The Congressman from Pennsylvania turned U.S. Secretary of the Treasury helped the U.S. to end ransom payments to Mediterranean pirate states and reduced national debt even while the Louisiana and Flordia purchases were made. (information from the Daviess County Historical Society)
Gallatin takes its name from one of the early financial giants in American history. Born in Switzerland, his full name was Abraham Alphonse Albert Gallatini. As U.S. Secretary of the Treasury in 1801, Albert Gallatin inherited a national debt of over $82 million when annual receipts to the federal treasury totaled about $10.6 million. He encouraged the Jefferson Administration to stop paying tribute and ransom to Mediterranean pirate states.
His prudent public service helped reduce the federal debt by nearly half by 1810, even as the Louisiana and Florida purchases were made. Albert Gallatin, a congressman from Pennsylvania, is the only man ever to serve in the treasury post under two presidents. His statue stands before the entrance of the U.S. Treasury Building in Washington, D.C. His farm at Friendship Hill, PA, became a national park with local officials from here participating in the opening ceremones held there in 1992.

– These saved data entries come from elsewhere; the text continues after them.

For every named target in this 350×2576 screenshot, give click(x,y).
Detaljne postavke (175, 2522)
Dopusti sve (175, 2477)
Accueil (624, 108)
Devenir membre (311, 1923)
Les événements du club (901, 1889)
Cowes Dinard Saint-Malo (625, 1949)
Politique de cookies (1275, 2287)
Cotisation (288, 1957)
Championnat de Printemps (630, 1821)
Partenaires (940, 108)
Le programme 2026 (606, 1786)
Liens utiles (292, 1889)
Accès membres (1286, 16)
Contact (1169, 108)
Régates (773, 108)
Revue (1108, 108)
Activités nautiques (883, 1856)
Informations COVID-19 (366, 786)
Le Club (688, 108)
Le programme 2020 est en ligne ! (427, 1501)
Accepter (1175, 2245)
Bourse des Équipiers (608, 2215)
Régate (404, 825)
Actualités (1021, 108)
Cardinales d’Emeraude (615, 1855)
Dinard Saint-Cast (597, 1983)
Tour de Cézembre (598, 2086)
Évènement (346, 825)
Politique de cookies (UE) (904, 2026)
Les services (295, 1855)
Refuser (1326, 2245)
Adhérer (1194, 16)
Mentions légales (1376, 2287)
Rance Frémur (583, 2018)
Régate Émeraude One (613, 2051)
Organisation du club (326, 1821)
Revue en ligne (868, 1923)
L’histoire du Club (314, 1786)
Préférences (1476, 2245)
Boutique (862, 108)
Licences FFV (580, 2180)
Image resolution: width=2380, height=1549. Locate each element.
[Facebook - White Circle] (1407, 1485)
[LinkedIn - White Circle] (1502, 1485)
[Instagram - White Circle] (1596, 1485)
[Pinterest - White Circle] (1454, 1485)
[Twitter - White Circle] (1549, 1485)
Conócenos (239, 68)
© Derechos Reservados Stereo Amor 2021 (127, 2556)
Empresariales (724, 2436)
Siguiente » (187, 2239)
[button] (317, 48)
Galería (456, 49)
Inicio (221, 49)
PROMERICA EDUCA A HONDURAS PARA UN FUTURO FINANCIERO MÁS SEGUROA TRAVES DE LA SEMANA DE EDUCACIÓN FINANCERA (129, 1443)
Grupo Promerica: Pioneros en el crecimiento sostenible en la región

First settled in 1837, Gallatin was incorporated as a town in 1858. It developed into an important trade center after 1871 when the first of two railroads pushed through the area. Gallatin commanded statewide attention as members of the Mormon church organized stakes nearby. Differences eventually erupted into the “Mormon War” which unfolded near here. Gallatin was first thrust into the national spotlight as law and order began to prevail over the Wild West. The trial of outlaw Frank James was held here in 1883. Agriculture drives this community’s engine. Pride in traditional Midwestern values has helped Gallatin produce a governor of Missouri, a U.S. Secretary of Commerce and federal judge, a pioneering female scientist, a bestselling novelist, and a Rear Admiral in the U.S. Navy among others.